--- BEGIN Provided passage ---

Educated_Observer wrote:
I still believe that if we wanted to, man could destroy the moon. Let's call it the manifest destiny of our generation.
I bet you believe in the Elizabethan Chain of Being too.
Educated_Observer wrote:
I still believe that if we wanted to, man could destroy the moon. Let's call it the manifest destiny of our generation.
I bet you believe in the Elizabethan Chain of Being too.
Okay sorry but I don't feel like reading through 4 more pages to find this out but....
The OP is not talking about blowing up the sun, what I think he is saying is sending our nukes to the sun maybe an effective way of getting rid of them because the bombs would have little effect on the sun itself.
But please dirtbags go on with calling him a dumbf***
We could do it like they did in Superman IV. Just launch them into space, let Superman collect them in a big-ass net and hammer-throw them into the sun.
Sun wrote:
First off, the sun is a ball of burning gas, so you couldn't "blow it up". Second, even if it were a burning planet, and you could nuke it, you could only nuke it once, not every year, and we would all die of freezing. You are an idiot.
Ditto.
Sun wrote:
Second, even if it were a burning planet, and you could nuke it, you could only nuke it once, not every year, and we would all die of freezing. You are an idiot.
You mean you can only nuke things once? So it would be impossible for us to nuke Hiroshima again? Wow, this is news to me! Thanks for the insight!
Has anyone mentioned that the sun is a mass of incandescent gas...a gigantic nuclear furnace, where hydrogen is turned into helium at temperatures of millions of degrees.
The sun is hot. The sun is not a place where you could. But here on Earth, there'd be no life, without the light it gives.
It doesn't matter how hot the sun is. It would burn the nuke up irregardless.
I LOVE IT! This wouldn't be letsrun if the few people who know what they're talking about don't get shot down by the hordes of idiots.
As far as "hitting the sun" with a rocket, it's actually pretty difficult. The Earth is orbiting the sun at 30km/s, so any object that we throw at the sun will also be moving at 30km/s sideways with respect to the sun. To actually hit the sun, you have to get rid of most of that 30km/s sideways velocity.
If you miss the Sun, there's no difference between the nuke and anything else flying around the Sun. Moreover, orbits are closed (for example, in 1 year, the Earth always comes back to the same position relative to the Sun), so we'd have this nuke flying around intersecting the Earth's orbit. The chances of the nuke hitting the Earth when it swings back around would be uncomfortably non-zero.

--- END Provided passage ---
--- BEGIN Given data ---

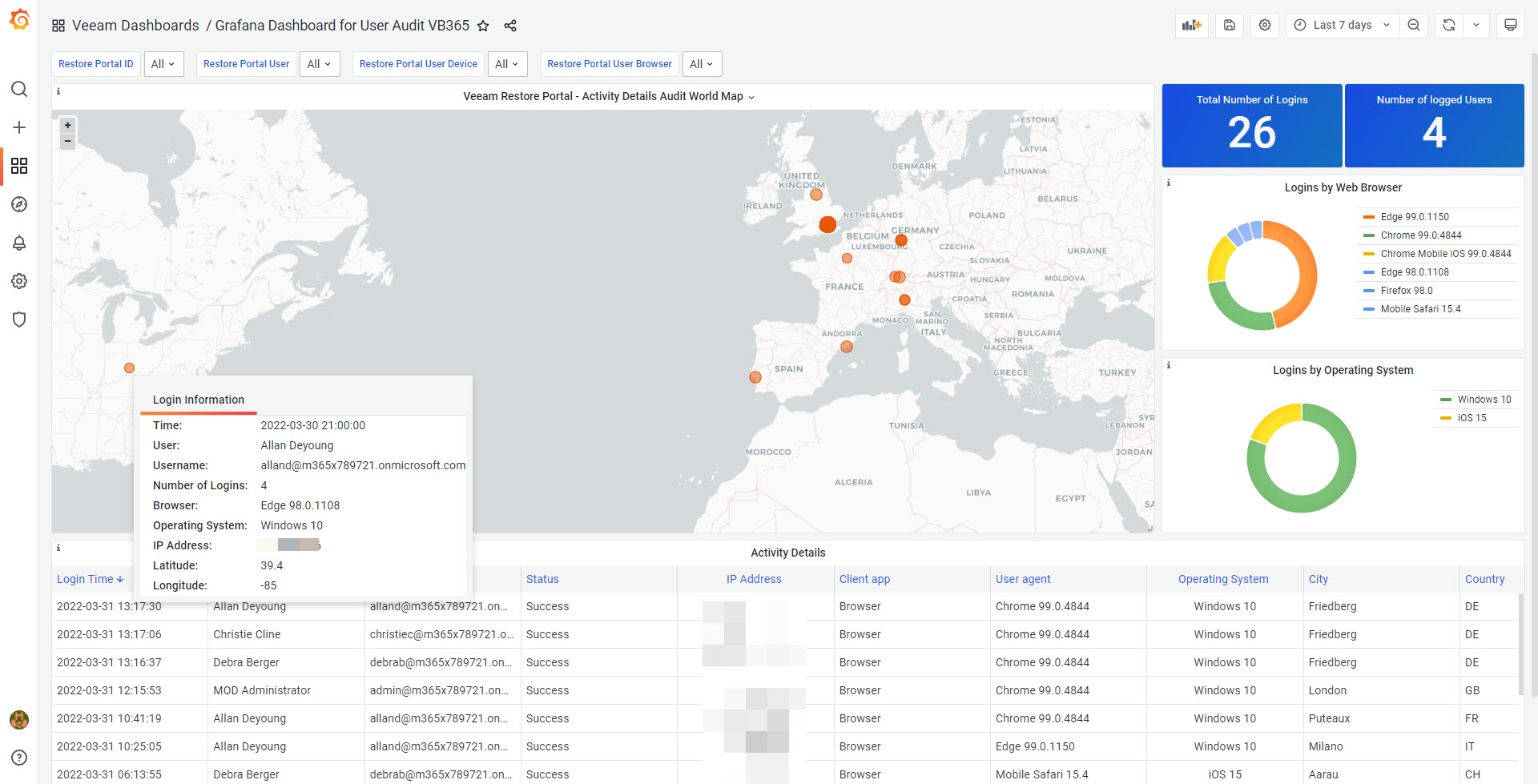The height and width of the screenshot is (784, 1538).
Task: Open the Restore Portal ID dropdown
Action: point(163,64)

--- END Given data ---

Written request 1 =
In the forum thread about sending nukes into the sun, how fast is the Earth said to be orbiting the sun?
Written request 2 =
Reproduce, word for word, the stretch of the forum thread from "You mean you" through "nuke up irregardless.".

Expected output 1 =
30 km/s

Expected output 2 =
You mean you can only nuke things once? So it would be impossible for us to nuke Hiroshima again? Wow, this is news to me! Thanks for the insight!
Has anyone mentioned that the sun is a mass of incandescent gas...a gigantic nuclear furnace, where hydrogen is turned into helium at temperatures of millions of degrees.
The sun is hot. The sun is not a place where you could. But here on Earth, there'd be no life, without the light it gives.
It doesn't matter how hot the sun is. It would burn the nuke up irregardless.